ST. LOUIS -- To look at her is to know that life hasn't been all that kind. There's worry in her eyes. Weakness in her voice. Her hands are wrinkled, weathered, worn. Her skin, aged. Her voice, raspy.
Debilitating injuries and years of wear and tear have left their marks, too, on her 5-foot-6-inch frame.
Gina Rallo knows she will never be a beauty queen. But today, almost four years after a vicious attack by a boyfriend left her inches from death, she wonders why she couldn't look decent, if not attractive.
The truth is, Rallo, 45, of suburban Florissant, is much better off than she could have ever imagined a few years back. She credits a series of surgeries, all performed free by way of the Face to Face program, which pairs victims of domestic violence with local plastic surgeons. Yet cosmetic surgery, even when it's upward of $60,000 worth of services, can't erase the memory of abuse.
'I have no teeth'
A turbulent, four-year relationship with Ronald Snell of north St. Louis County ended with an attack on July 12, 1998, that left Rallo with a battered body and a wounded soul.

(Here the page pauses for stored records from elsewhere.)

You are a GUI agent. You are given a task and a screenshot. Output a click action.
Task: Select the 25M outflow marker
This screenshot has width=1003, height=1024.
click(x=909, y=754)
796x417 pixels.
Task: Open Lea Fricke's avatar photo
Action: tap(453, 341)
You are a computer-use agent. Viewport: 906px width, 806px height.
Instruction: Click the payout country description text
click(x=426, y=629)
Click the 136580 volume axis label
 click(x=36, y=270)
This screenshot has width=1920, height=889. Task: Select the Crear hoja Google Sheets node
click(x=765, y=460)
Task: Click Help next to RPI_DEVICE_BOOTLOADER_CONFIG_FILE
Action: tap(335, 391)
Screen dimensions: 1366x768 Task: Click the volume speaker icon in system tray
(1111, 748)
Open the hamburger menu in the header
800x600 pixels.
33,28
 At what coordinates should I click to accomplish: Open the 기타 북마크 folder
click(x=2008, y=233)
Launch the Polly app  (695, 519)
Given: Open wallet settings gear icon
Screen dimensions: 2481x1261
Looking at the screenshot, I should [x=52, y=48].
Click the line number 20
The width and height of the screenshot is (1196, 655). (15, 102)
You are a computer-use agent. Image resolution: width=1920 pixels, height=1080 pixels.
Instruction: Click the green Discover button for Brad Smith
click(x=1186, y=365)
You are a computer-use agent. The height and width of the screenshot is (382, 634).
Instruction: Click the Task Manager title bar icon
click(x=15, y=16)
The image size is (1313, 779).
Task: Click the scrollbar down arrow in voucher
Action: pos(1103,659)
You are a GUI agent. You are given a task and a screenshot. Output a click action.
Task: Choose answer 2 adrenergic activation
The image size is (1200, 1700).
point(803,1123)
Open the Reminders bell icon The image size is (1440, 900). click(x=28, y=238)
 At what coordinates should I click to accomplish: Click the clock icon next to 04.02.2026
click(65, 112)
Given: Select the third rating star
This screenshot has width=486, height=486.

"I have no teeth, just these top and bottom fangs," she said in disgust. "And I hate my hands. The doctor said they'll never be the same. They throb." There's "a scar down my belly, tube scars on my neck" and cigarette burns on her legs and cheeks.
And that's just what can be seen.
In fact, she still blames herself for the imprisonment of her former boyfriend. Snell, then a bricklayer, got a concurrent sentence of 15 years for first-degree assault, three years for felonious restraint and three years for armed criminal action in connection with the attack.
"I had a real problem with prosecuting him because I lived. I didn't die. To put somebody in jail for 15 years," she said, allowing her voice to fall to a whisper. "The things that were wrong with me could heal. You feel like it's not worth him losing 15 years."
Unlike many women who stay in abusive situations, Rallo says, "I didn't have a bunch of kids or a home. I should have been able to walk away. But I was scared that he was going to kill me."
Helped a dozen patients
The justice system brought Rallo and Dr. Brock David Ridenour together in 1999.
Following Snell's sentencing hearing, Rallo met a St. Louis County domestic-abuse advocate who told her about Face to Face National Domestic Violence Project, a nationwide program that provides reconstructive surgery for free.
After completing a psychological profile, she became acquainted with Ridenour, the 44-year-old plastic surgeon appointed to put her broken pieces back together.
The assignment was right on target for Ridenour, an assistant professor at Washington University Medical Center and a staff physician at Barnes-Jewish Hospital.
So far, he's helped about a dozen Face to Face patients. He calls Rallo's case "one of the most outrageous and egregious."
Ridenour said most domestic-violence patients lack self-esteem and feel that they have few options. "Some women feel as if they deserve whatever," he said, "because they didn't perform or didn't keep the house clean or didn't perform sexually."
From the beginning, Ridenour knew Rallo's case would be tricky.
"She's got soft tissue and bony deformities. Multiple fractures were already treated before, but we're going to correct her nose, one of the most noticeable improvements we can make," Ridenour said then.
To Rallo, the new doctor was her ticket to a better, more beautiful life.
"If it wasn't for Dr. Ridenour, I don't know what I would've done," she later said. "If I would've had to walk around like the way I looked after, I would've killed myself."
As a youth, Rallo was always trying to look better. She wore braces for a while. She got a nose job. Yet, she never felt that anything did any good.
"I've always felt I was the ugliest person in the world," said Rallo.
Through Rallo's eyes, each surgery brought her closer to beauty and further away from being "freakish."
In all, she endured four operations. The first, in June 1999, was to reconstruct her nose. The second, in September 1999, was to repair her upper eyelids, contour her forehead, add synthetic tissue patches to her face and to do follow-up work on her nose. The third, also in September 1999, was to remove infected implants from her right cheek. The fourth and last surgery, March 2000, was to augment her cheeks and to tighten her right lower eyelid.
An odd package
On the day of her last visit to the doctor, Rallo brought along a gift in an oddly wrapped package. It was different from the wine, food baskets and dinner certificates Ridenour usually received from patients.
Members of his staff stood paralyzed as they eyed Rallo's package of a few CDs of John Lennon, Eric Clapton and Sarah McLachlan wrapped in gauze and bandages, with uneven, thread-stitched initials.
"It's patched together like I am," she said.